To compare the effectiveness of minimally invasive techniques used for the treatment of common canalicular (CC) ostium stenosis (or obliteration) in post-dacryocystorhinostomy (post-DCR) patients. The study included 121 patients (127 cases), of which 61 patients (64 cases) had stenosis of the CC ostium and 60 patients (63 cases) had CC ostium obliteration. All stenoses and obliterations were recurrent and developed 6 months to 5 years after primary endonasal endoscopic DCR. Patients were divided into 3 groups.
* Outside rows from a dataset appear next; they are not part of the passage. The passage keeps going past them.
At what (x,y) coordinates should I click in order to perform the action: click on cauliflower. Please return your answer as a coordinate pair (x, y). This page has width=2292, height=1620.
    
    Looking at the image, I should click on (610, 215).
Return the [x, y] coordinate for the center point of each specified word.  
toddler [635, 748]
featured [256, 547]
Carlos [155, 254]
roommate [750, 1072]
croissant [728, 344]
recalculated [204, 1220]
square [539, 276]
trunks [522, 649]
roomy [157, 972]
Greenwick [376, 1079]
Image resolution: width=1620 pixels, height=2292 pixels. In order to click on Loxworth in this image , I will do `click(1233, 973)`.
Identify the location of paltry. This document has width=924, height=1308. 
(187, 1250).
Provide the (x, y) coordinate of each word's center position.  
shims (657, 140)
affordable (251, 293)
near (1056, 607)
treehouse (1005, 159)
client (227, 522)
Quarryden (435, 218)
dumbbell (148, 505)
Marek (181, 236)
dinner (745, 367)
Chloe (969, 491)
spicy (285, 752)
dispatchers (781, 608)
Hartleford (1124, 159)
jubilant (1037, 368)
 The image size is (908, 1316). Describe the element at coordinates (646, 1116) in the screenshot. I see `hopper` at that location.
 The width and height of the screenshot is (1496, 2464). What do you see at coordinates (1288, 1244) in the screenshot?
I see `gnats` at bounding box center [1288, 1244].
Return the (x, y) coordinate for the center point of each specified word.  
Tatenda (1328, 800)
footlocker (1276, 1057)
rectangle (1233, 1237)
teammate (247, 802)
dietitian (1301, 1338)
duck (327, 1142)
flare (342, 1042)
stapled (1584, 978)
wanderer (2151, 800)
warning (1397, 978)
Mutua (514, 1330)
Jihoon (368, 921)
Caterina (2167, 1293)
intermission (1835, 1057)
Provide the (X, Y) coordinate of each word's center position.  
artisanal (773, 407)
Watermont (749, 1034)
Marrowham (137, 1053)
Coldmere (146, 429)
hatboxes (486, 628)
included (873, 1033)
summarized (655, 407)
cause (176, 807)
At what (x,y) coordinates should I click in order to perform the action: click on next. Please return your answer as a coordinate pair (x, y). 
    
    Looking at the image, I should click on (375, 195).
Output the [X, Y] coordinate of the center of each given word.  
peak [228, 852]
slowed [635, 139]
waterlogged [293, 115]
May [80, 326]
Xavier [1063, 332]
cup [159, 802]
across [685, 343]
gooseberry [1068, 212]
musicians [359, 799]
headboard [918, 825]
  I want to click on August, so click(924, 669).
Group 1 included 20 patients (20 cases) with stenosis and 21 patients (22 cases) with CC ostium obliteration who underwent transcanalicular balloon dacryoplasty (DCP), group 2 - 20 patients (21 cases) with stenosis and 20 patients (21 cases) with CC ostium obliteration who underwent transcanalicular DCP and bicanalicular intubation, and group 3 - 21 patients (23 cases) with stenosis and 19 patients (20 cases) with CC ostium obliteration who received bicanalicular intubation alone. Results were evaluated 12 months after the intervention. The treatment was effective in as many as 80% and 68.2% of cases (respectively) in group 1, 76.2% and 66.7% of cases (respectively) in group 2, and 56.5% and 50% of cases (respectively) in group 3. The study proves transcanalicular DCP effective alone and shows no need in potentially complicated lacrimal ducts intubation.